■ **Given exercise**:
Copy out the listing below word for word, starting with the line that contains "Switch to the 5分钟 timeframe" and going on through the line that contains "pyautogui.click(x=31, y=179)".
....
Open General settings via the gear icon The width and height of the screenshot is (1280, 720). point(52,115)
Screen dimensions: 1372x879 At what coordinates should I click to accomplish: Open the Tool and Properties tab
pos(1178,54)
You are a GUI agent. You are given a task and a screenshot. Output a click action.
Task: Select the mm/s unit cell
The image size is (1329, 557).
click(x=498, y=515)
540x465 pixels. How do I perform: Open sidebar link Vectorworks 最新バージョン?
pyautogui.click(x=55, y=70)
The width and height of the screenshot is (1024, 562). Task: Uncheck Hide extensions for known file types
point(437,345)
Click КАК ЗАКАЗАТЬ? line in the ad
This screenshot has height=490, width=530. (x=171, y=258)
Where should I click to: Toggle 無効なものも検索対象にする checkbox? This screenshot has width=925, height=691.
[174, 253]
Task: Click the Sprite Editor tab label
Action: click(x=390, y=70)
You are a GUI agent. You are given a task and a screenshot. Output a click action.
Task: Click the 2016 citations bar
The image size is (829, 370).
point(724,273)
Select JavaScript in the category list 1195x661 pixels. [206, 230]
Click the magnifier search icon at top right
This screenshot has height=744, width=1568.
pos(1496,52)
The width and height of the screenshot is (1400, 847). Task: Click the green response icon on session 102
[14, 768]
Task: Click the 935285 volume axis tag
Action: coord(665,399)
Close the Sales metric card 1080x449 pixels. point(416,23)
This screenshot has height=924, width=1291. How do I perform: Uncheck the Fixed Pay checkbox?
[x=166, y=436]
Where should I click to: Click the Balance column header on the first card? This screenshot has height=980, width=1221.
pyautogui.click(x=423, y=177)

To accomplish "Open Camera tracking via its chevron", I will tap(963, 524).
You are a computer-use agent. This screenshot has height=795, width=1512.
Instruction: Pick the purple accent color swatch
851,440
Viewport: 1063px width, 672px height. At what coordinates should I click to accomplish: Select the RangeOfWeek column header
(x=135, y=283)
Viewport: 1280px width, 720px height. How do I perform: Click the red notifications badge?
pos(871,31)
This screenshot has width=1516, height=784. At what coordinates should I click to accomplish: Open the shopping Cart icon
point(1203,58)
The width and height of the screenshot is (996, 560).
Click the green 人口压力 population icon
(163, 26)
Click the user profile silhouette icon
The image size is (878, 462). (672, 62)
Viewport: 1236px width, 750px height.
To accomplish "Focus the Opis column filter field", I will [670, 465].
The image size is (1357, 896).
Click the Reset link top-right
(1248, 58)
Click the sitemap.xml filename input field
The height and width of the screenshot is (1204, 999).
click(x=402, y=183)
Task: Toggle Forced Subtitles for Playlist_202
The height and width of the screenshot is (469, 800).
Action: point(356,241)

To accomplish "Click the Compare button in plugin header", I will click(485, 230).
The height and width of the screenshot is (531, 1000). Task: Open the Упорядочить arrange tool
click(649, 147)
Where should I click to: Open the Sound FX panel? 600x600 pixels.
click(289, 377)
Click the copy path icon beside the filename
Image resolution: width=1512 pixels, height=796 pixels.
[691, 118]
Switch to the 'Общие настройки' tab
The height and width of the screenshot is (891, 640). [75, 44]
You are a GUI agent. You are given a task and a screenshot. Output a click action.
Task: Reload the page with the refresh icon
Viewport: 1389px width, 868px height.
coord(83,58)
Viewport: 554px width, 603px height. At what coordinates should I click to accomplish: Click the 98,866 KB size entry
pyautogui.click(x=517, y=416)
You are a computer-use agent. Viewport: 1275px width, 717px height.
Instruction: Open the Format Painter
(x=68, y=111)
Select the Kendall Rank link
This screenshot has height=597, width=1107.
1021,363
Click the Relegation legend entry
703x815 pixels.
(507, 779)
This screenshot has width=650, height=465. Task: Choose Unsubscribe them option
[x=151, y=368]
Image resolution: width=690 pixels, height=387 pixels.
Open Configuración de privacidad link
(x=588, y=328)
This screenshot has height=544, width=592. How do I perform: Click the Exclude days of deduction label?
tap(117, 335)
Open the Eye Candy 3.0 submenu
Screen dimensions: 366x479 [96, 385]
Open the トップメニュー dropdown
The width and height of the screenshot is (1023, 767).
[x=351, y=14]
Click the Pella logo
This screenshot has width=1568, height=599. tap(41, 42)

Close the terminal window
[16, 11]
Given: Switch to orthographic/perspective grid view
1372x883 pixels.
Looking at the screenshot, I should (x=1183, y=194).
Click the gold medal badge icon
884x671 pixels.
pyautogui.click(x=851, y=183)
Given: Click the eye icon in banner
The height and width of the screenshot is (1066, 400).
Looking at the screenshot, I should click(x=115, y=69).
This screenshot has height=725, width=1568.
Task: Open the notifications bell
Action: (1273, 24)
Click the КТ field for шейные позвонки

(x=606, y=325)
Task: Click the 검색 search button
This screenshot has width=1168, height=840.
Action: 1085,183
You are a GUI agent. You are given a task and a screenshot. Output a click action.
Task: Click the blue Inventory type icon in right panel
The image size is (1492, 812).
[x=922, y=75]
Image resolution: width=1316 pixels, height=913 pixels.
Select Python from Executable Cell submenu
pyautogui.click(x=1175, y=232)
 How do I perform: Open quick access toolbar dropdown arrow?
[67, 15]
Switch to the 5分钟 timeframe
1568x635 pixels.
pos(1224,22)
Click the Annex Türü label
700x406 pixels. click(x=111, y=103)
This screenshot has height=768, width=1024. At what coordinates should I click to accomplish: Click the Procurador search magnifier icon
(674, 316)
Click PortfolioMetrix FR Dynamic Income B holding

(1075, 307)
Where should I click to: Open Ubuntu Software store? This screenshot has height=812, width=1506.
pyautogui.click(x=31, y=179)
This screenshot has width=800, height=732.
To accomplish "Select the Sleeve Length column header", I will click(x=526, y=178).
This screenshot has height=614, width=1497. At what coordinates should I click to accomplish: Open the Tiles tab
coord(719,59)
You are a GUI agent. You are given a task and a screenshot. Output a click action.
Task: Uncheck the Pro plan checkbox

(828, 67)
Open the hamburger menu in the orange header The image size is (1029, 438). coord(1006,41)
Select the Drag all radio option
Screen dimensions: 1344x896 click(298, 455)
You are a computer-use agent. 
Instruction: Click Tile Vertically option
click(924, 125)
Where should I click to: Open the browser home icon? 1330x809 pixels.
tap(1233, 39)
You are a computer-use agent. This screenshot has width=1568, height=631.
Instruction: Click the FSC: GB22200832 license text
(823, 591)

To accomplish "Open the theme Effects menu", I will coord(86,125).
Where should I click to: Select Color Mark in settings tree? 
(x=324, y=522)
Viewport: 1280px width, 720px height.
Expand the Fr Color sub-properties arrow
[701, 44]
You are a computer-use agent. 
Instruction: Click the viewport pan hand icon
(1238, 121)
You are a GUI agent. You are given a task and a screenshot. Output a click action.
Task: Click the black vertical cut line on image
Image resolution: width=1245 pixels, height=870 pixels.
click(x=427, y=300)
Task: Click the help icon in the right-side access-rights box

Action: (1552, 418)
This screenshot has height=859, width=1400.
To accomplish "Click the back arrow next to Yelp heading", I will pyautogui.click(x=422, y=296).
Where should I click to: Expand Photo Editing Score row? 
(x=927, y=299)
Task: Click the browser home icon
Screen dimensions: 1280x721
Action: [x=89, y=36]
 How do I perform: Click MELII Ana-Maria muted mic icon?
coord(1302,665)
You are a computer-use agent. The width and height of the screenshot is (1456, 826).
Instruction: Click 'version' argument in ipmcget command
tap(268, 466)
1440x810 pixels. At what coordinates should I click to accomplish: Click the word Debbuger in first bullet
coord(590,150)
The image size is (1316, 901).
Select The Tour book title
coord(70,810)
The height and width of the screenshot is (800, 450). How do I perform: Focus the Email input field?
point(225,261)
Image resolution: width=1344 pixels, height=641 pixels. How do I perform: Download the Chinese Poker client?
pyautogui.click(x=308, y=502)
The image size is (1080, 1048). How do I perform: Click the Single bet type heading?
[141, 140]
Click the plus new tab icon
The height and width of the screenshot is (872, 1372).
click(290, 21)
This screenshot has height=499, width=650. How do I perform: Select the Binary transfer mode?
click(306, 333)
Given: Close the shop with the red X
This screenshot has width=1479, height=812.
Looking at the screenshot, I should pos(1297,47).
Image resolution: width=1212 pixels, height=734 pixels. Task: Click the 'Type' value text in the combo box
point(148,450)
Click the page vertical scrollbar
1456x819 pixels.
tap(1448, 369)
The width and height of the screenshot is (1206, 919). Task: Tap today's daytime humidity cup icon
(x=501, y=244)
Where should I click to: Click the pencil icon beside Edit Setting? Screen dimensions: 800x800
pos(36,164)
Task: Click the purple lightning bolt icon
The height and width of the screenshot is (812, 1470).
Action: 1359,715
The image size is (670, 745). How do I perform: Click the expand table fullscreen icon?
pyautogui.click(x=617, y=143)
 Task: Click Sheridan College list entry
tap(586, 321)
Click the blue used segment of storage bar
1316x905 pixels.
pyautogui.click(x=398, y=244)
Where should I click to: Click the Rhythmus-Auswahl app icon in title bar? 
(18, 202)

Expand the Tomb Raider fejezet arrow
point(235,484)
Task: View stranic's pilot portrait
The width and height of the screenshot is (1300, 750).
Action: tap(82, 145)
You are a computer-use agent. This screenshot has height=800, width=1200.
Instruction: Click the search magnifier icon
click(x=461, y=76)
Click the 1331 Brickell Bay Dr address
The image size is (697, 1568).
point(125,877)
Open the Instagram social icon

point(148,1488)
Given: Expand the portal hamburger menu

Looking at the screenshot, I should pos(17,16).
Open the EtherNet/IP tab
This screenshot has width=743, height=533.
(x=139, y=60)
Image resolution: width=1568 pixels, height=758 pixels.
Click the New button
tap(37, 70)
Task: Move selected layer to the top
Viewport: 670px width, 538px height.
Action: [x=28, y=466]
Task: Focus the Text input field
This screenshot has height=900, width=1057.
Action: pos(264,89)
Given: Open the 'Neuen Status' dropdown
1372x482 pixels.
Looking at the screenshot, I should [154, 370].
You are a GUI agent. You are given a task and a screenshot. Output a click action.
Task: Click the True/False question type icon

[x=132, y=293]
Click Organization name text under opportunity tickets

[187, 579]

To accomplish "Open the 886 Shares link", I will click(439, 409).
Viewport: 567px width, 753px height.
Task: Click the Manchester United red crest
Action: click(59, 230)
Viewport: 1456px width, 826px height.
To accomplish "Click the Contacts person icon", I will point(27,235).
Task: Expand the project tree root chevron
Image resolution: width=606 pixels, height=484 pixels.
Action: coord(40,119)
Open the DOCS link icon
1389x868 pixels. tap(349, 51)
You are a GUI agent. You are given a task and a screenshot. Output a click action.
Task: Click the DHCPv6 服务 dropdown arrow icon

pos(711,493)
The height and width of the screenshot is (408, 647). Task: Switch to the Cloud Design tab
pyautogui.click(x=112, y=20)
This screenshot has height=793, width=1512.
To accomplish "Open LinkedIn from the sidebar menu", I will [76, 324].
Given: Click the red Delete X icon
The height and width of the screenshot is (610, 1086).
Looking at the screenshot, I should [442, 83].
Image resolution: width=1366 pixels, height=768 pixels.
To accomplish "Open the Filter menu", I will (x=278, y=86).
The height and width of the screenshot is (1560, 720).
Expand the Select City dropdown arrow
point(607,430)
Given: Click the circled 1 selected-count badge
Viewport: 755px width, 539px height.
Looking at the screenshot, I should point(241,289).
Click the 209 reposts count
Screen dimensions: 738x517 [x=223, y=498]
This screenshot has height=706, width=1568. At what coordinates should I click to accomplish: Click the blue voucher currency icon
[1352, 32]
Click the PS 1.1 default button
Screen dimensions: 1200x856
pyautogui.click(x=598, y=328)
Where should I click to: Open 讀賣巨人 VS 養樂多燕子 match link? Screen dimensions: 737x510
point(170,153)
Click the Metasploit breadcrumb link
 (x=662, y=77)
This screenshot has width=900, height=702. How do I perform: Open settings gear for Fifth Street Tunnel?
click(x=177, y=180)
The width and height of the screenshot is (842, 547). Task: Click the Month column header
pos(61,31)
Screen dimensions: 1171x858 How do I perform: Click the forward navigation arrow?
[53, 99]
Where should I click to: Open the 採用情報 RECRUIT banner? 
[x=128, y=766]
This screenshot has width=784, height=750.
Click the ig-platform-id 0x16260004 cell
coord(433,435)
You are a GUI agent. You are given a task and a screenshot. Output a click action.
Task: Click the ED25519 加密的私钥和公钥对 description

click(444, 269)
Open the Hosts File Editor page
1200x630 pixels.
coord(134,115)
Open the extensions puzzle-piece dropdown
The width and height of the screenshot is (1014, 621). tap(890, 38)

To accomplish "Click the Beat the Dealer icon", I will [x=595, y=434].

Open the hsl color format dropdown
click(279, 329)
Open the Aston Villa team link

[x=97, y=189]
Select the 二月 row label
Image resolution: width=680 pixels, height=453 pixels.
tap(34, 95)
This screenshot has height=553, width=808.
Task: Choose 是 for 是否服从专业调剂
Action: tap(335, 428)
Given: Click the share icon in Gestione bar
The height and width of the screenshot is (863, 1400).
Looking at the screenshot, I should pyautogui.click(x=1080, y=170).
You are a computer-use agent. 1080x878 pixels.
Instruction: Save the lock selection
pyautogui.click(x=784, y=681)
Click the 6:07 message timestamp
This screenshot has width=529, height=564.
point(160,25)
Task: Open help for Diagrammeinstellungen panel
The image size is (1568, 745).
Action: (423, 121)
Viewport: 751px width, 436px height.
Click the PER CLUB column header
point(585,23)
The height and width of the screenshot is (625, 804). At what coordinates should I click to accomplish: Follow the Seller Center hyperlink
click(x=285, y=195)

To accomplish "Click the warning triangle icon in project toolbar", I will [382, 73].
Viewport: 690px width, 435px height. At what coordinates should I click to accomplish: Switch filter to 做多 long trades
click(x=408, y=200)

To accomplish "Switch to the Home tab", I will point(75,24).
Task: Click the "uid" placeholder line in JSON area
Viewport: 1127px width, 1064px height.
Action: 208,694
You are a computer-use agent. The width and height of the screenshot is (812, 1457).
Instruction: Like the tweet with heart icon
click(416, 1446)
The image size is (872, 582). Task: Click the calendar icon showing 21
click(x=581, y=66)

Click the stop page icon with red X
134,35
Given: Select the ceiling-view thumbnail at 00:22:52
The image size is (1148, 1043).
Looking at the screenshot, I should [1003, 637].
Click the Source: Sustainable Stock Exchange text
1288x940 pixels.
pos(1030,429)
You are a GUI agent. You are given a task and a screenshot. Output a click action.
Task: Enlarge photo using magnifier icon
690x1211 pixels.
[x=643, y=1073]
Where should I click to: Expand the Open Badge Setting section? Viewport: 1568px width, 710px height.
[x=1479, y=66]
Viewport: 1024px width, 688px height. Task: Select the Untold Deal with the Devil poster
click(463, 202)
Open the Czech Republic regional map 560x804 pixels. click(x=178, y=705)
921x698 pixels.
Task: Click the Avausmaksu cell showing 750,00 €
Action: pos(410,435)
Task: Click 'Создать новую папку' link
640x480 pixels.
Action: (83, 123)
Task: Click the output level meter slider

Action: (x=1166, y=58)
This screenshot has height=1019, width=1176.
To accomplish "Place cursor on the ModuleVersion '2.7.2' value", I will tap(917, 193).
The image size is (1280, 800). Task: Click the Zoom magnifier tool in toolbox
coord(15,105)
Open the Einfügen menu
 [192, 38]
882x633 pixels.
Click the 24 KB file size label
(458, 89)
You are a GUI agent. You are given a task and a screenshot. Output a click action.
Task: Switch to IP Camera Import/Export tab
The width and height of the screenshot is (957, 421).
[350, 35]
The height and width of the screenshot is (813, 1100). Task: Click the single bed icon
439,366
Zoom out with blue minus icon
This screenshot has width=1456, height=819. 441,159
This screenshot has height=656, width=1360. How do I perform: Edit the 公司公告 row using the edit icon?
....
■ **Output below**:
Switch to the 5分钟 timeframe
1568x635 pixels.
pos(1224,22)
Click the Annex Türü label
700x406 pixels. click(x=111, y=103)
This screenshot has height=768, width=1024. At what coordinates should I click to accomplish: Click the Procurador search magnifier icon
(674, 316)
Click PortfolioMetrix FR Dynamic Income B holding

(1075, 307)
Where should I click to: Open Ubuntu Software store? This screenshot has height=812, width=1506.
pyautogui.click(x=31, y=179)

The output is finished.